Atlanta’s war room went crazy and suddenly, the road was clear for them to draft Heyward. Bridges would be hired away from the Marlins to help sign Heyward. But Atlanta was far from being done. They had 49 more draft selections. Their next two were used on a high school third baseman, Jon Gilmore, and right-hander Josh Fields out of the University of Georgia. Nine picks later, they drafted lanky Freddie Freeman out of El Modena High School in Orange, CA. Their next eleven picks were a mixture of junior college and four-year guys like Brandon Hicks, Cory Gearrin, Travis Jones, Michael Fisher, and “pitcher” Brandon Belt. The last name wouldn’t sign. Neither would Fields. Fifth-round selection Dennis Dixon out of the University of Oregon did sign, but played just one summer before returning to college to start at QB for the Oregon Ducks.
Righties Caleb Brewer and Paul Demny (who didn’t sign) represented the first two high schoolers taken after the rush of college players, but Atlanta would head back to college-age guys in the 16th through 21st rounds.

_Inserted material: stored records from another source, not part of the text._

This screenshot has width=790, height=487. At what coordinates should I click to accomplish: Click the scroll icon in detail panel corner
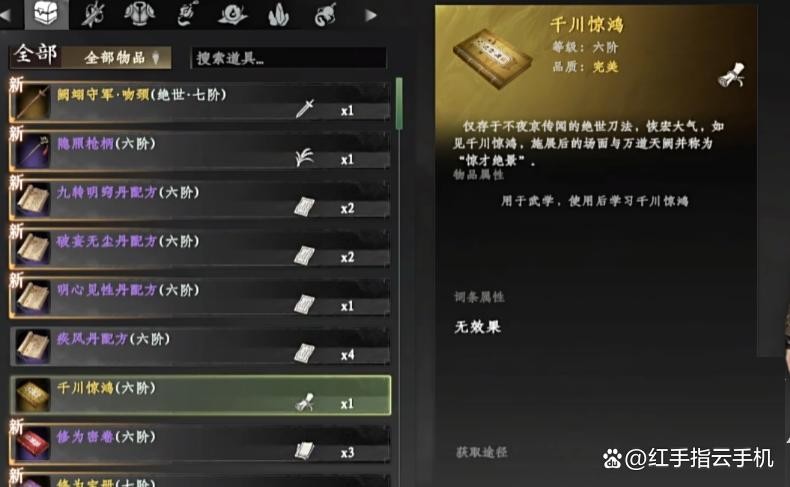pos(732,75)
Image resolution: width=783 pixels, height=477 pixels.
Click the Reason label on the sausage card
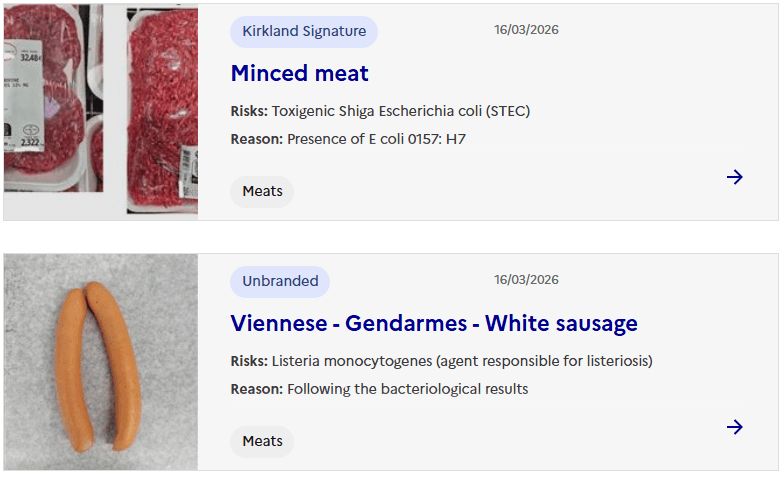(x=257, y=389)
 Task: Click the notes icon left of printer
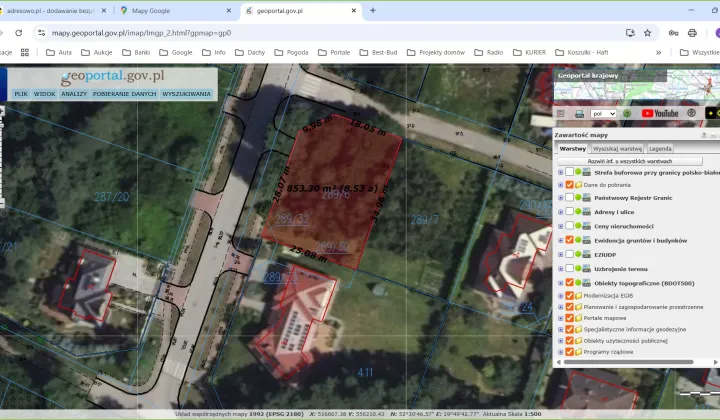click(563, 114)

Some interesting names from the remainder of the draft include C.J. Lee in the 20th round, Benino Pruneda in the 31st, and a pair of players in the 27th and 33rd rounds who would both be drafted again the following season (Adam Milligan and Craig Kimbrel).

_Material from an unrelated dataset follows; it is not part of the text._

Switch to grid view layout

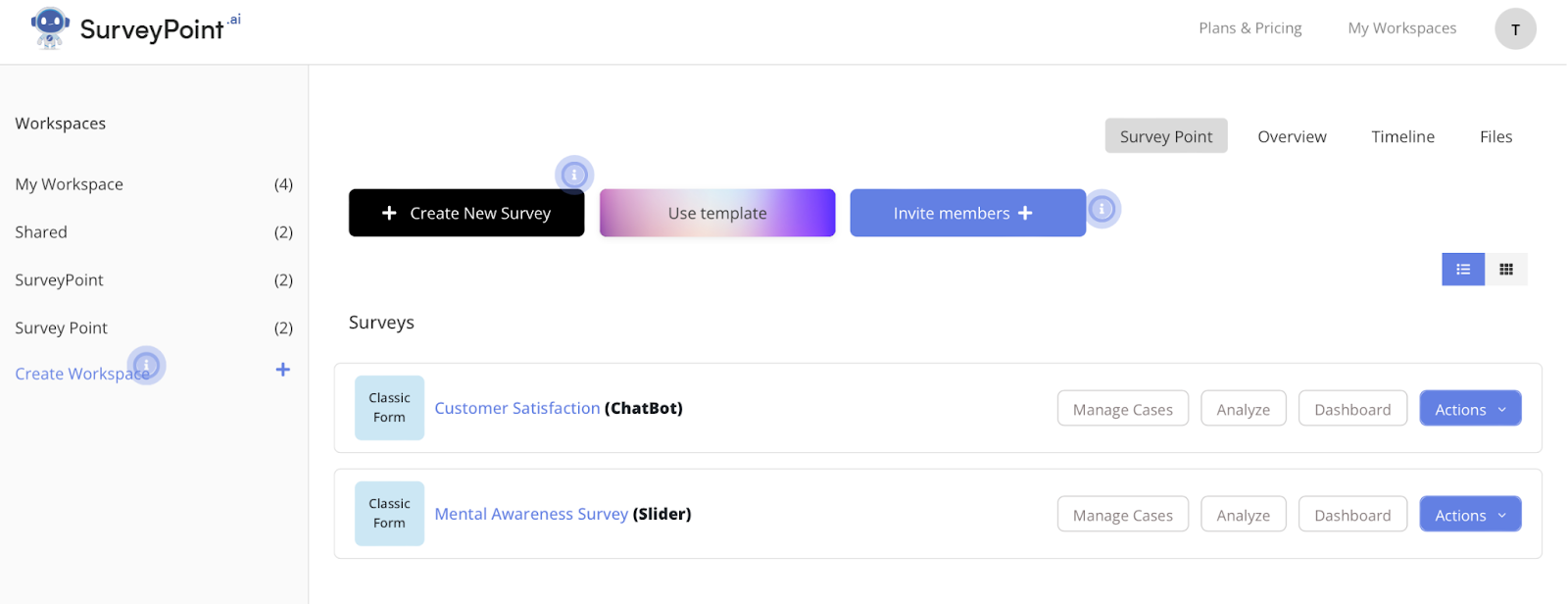click(1506, 270)
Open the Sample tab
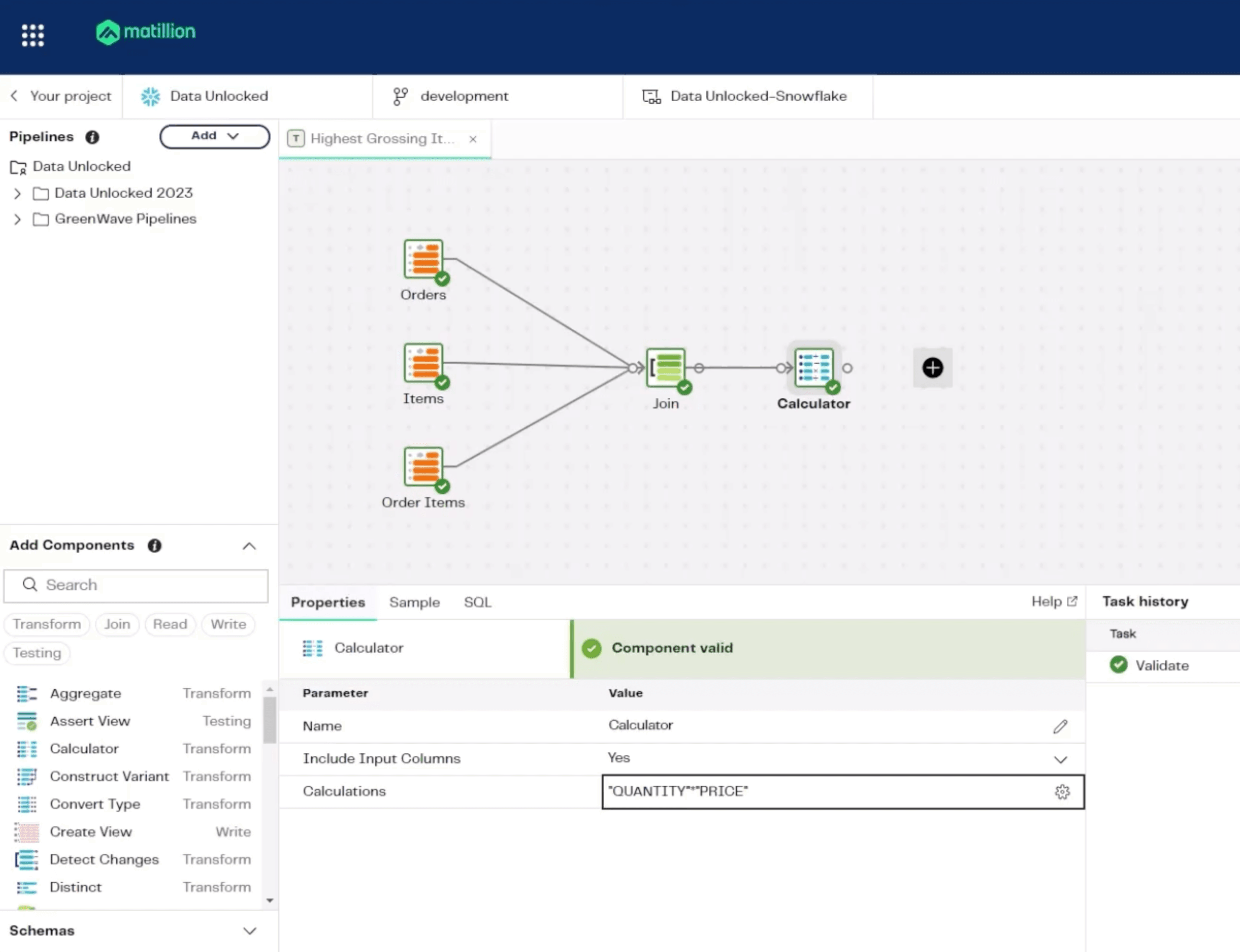This screenshot has width=1240, height=952. [414, 602]
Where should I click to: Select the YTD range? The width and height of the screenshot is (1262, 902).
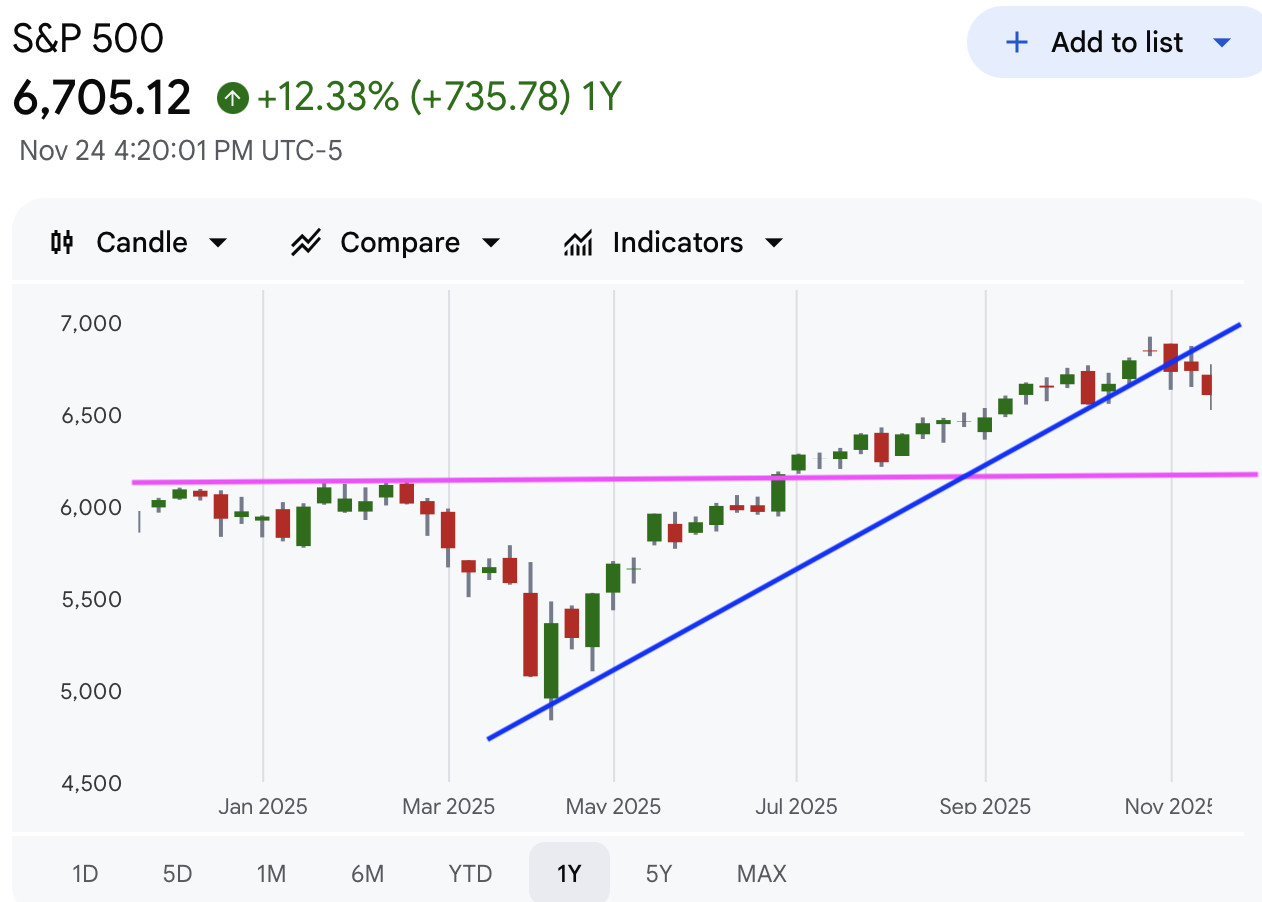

The draft would be known for Heyward and Freeman. Each would climb up the ladder and become good friends with a bromance reminiscent of Jeff Francoeur and Brain McCann a few years before. Gilmore would be used by the Braves to acquire Javier Vazquez from the White Sox in the winter of 2008-09. Hicks and Gearrin would both get to the majors with Gearrin following Hicks’ footsteps by becoming a semi-established player for the Giants. But the Braves weren’t able to develop anymore of the players. While three (Fields, Belt, and 24th rounder Mitch Harris) would all make it to the majors, it was only after re-entering the draft and getting selected by a different team. Of course, the relationship with Kimbrel would become very fruitful.
Pruneda and Fisher both flashed big potential at times, but neither saw their careers progress to AAA with the Braves. Fisher’s career is over, but Pruneda continues to try to harness some filthy stuff and recently made his Triple-A debut with the Royals’ organization.
This draft really only developed two great players, but their greatness helps push this draft into my Top 5. Heyward gave the Braves five good seasons once he made it to the majors before being traded to the Cardinals. If you add Shelby Miller‘s deal, the Braves effectively 24.6 WAR from Heyward plus Tyrell Jenkins, Ender Inciarte, Aaron Blair, and Dansby Swanson. Really shines up this draft even if the Braves may have tried to be sneaky as possible to get Heyward.